荷物を置いてクラスの女子に話しかけられている俺のもとに雫と信也が寄って来て雑誌の内容を見た雫が目のハイライトを消して問い詰めてきた。


「マテマテ。その目を止めろ雫!怖いから!ほらあれだよ、先週に有希那と出掛けたろ?その時に頼まれてなそれで急遽モデルをしたってだけさ。有希那とは付き合ってないのは知ってるだろう?」


そう言った俺の言葉で雫のハイライトが戻った。


「取り合えず今回だけだよ、俺はどうやってもプロには成れないから・・・ね。」


少し自嘲気味に笑いながら今回だけだと否定して軽く話しておくことにした。


「蓮?」「神代君?写真の感じだと他の人と遜色無いって言うかダントツで凄いと思うんだけど?」


「あぁうん、そこはあれだよ、言い方は悪いけど所詮読者モデルだからね、その雑誌の人達。プロフェッショナルとは言えないんだよ。だからその中で凄くても本物の中に入ったら何もって感じになるのさ。」


「でもでも!ほんとに凄いよ神代君!!この雑誌ってオーディション抜けないとモデルとかで出れないって有名なんだよ!それに飛び入りで参加ってとんでもない事なの!!!」


興奮気味に詰め寄ってきたクラスメイトを宥めながら落ち着かせてから更に説明を続けた。

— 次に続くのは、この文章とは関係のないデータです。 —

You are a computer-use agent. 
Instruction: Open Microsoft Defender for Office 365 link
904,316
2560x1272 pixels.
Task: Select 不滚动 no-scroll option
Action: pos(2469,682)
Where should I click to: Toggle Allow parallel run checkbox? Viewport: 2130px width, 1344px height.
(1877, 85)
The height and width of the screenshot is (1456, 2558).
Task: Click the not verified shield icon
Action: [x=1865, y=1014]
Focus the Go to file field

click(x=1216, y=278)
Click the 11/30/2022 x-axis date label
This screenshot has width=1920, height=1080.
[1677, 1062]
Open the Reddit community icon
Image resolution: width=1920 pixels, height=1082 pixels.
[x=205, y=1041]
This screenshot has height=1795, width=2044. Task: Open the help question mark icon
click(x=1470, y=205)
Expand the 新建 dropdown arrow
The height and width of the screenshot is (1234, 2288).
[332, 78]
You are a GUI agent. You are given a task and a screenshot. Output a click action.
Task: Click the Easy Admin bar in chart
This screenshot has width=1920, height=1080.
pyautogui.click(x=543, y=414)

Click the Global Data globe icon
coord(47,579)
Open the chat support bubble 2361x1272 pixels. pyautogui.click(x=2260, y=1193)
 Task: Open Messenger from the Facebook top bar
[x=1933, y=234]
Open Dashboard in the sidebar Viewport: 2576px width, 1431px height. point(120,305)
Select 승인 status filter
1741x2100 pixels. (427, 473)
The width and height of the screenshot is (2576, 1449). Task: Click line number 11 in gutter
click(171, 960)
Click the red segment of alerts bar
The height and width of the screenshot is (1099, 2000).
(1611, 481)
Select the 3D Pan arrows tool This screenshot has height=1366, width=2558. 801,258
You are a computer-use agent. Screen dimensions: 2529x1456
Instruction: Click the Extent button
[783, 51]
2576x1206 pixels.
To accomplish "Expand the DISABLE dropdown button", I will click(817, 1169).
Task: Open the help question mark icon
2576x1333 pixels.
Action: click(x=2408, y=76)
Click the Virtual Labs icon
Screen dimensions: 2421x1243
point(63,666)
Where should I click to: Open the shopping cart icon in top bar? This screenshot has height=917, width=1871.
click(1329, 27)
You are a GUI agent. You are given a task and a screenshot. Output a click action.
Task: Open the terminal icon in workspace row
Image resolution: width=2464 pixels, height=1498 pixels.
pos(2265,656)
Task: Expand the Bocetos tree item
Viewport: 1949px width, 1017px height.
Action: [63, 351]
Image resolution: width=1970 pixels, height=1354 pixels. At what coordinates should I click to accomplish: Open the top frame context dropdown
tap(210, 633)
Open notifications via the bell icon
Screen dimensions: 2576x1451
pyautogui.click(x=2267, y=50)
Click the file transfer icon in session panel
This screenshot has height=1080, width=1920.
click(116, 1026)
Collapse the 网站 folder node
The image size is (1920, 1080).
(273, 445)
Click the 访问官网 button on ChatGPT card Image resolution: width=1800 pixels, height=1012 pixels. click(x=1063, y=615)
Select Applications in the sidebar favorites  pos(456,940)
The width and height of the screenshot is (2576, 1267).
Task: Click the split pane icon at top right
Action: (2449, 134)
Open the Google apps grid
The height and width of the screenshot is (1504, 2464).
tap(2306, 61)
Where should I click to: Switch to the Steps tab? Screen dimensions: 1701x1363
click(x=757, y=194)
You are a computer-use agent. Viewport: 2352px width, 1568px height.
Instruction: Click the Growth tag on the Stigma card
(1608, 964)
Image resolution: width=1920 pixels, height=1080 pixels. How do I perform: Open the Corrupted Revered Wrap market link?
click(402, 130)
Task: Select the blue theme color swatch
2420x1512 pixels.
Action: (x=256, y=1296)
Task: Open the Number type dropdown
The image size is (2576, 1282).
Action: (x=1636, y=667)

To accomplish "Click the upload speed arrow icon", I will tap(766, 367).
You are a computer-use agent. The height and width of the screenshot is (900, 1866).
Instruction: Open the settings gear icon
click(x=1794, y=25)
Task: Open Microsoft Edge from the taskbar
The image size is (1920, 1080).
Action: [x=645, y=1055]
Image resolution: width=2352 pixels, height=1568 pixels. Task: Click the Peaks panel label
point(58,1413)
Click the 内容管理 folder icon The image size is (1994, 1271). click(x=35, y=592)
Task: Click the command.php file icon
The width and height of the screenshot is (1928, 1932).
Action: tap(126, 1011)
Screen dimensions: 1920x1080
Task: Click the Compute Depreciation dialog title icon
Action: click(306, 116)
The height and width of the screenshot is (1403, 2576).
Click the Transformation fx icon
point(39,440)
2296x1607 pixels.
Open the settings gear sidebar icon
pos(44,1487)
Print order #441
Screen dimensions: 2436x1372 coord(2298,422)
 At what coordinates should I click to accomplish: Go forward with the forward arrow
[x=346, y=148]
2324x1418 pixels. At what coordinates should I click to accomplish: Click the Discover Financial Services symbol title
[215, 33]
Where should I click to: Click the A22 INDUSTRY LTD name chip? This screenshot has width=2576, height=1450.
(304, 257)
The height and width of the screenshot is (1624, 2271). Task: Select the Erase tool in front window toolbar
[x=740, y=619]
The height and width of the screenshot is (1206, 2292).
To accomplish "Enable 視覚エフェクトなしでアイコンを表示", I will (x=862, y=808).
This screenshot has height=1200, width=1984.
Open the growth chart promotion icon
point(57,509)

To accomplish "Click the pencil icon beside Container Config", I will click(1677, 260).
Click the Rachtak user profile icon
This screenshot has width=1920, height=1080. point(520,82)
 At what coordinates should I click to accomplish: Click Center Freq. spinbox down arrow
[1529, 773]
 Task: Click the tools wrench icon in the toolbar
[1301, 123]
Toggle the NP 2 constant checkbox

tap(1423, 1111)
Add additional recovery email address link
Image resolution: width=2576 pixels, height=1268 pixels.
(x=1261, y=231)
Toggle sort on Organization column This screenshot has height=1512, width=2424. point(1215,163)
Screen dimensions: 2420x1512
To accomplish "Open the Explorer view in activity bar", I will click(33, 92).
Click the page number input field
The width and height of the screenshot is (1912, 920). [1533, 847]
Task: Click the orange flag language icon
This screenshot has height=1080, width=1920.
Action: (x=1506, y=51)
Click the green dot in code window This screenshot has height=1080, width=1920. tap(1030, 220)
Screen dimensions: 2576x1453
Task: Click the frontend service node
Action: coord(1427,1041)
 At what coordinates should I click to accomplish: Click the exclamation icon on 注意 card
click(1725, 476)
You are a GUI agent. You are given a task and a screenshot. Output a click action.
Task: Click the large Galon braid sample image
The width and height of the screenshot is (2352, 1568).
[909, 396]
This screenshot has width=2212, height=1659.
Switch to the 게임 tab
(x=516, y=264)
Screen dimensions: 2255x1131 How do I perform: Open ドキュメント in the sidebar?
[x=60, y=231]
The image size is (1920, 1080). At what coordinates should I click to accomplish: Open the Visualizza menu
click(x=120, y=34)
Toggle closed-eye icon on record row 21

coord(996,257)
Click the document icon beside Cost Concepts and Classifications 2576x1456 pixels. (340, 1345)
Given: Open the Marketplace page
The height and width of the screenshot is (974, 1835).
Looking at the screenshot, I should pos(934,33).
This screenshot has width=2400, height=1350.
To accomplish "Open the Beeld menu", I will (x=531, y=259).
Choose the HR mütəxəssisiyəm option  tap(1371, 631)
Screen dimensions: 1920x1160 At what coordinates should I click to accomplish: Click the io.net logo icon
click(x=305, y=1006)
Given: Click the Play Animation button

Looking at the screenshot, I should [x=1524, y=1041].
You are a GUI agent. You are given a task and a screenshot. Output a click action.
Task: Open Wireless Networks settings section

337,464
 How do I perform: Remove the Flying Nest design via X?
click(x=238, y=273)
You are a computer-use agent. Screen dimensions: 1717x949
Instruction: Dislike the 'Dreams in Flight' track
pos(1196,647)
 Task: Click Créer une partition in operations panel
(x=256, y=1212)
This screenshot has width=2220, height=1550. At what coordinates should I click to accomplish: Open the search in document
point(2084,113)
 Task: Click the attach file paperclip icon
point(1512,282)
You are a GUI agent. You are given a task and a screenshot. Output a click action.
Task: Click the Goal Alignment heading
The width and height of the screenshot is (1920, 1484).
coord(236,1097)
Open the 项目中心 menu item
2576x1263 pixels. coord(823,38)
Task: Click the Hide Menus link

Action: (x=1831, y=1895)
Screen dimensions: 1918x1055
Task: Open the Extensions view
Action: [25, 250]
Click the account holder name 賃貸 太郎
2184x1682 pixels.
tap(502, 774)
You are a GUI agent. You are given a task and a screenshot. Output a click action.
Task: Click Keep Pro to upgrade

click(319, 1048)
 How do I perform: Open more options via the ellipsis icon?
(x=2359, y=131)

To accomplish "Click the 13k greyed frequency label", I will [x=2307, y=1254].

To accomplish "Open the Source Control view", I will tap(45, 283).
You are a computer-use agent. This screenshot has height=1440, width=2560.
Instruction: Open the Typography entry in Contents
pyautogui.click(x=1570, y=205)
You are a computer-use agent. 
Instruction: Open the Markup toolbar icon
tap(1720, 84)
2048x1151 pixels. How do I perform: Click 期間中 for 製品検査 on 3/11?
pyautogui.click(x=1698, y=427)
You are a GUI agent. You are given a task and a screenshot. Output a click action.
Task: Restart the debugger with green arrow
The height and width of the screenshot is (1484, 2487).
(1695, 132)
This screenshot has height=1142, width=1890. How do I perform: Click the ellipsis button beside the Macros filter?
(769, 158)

「あーそれは、その雑誌の編集長が俺の叔母さんなんだよ、有希那と出掛けたモールで会ってな。それで頼まれてそのままって感じだから今回だけだよ。」


「「「「えぇぇっぇぇぇぇぇぇぇぇぇぇ?!??!?!?!?!?!」」」」周りで話を聞いてた男子や他の女子まで一緒になって大声上げやがった・・・・。


「いや?!ちょ?!マジで?!」「叔母って親戚?!?!」「神代君のコネクションってどうなってるの・・・・・。」「何も聞いてないんだけど蓮?!?!」


「何も聞いてないって言われてもな、話すような事でも無いしそもそも聞かれてないしな?って言うか別に親友でもそこまで話すってのも変だろ、雫。」


俺の言葉に雫は「うぐぅ・・・。確かにそうだけどぉ。有希那だけ蓮の親戚と仲良くなってとか悔しい・・・・。」っと良く分からない悔しがり方をしているのを眺めながら何故かニヤニヤと雫を見て居るクラスの女子を眺めて朝からの騒ぎの大きさを見てこれからの事を考えてげんなりとしたのだった。